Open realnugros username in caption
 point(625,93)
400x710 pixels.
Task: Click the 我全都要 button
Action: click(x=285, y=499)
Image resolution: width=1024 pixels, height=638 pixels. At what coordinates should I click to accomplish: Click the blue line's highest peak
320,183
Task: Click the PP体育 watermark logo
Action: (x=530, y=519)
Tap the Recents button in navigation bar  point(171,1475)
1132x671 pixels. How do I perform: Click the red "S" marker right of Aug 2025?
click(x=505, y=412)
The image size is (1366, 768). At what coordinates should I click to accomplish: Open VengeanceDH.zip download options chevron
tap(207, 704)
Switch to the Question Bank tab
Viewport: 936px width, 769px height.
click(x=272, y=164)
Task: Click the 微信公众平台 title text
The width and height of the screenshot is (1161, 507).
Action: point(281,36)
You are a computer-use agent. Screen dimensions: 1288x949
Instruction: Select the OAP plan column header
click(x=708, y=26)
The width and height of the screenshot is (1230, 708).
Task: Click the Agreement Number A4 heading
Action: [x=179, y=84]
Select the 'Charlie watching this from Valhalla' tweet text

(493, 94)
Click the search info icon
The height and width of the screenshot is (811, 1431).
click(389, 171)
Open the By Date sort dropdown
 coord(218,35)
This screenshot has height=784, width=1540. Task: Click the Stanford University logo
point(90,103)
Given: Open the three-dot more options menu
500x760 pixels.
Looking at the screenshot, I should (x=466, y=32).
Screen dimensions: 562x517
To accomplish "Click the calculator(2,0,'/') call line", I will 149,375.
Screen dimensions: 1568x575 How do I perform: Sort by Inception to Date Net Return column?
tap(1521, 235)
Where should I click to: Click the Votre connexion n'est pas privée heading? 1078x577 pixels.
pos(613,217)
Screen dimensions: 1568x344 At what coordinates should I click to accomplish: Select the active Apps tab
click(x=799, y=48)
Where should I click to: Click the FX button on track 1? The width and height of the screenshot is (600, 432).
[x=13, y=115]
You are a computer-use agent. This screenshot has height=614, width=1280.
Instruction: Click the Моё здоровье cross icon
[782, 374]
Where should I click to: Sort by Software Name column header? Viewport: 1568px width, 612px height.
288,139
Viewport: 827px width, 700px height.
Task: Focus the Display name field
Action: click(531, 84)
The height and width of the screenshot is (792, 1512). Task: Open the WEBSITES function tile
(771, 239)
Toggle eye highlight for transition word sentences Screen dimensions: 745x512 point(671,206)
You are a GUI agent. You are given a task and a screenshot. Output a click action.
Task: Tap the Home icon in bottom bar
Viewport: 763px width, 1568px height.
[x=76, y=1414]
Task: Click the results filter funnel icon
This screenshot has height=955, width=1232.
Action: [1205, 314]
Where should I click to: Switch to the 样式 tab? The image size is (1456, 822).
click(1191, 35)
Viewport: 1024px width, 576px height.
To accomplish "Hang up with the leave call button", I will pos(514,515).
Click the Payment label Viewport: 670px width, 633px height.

---

■ Your objective
Could you write out exactly the lines above, starting at the first one and ending with the line that has "Task: Click the 微信公众平台 title text"?

■ Task result
Open realnugros username in caption
 point(625,93)
400x710 pixels.
Task: Click the 我全都要 button
Action: click(x=285, y=499)
Image resolution: width=1024 pixels, height=638 pixels. At what coordinates should I click to accomplish: Click the blue line's highest peak
320,183
Task: Click the PP体育 watermark logo
Action: (x=530, y=519)
Tap the Recents button in navigation bar  point(171,1475)
1132x671 pixels. How do I perform: Click the red "S" marker right of Aug 2025?
click(x=505, y=412)
The image size is (1366, 768). At what coordinates should I click to accomplish: Open VengeanceDH.zip download options chevron
tap(207, 704)
Switch to the Question Bank tab
Viewport: 936px width, 769px height.
click(x=272, y=164)
Task: Click the 微信公众平台 title text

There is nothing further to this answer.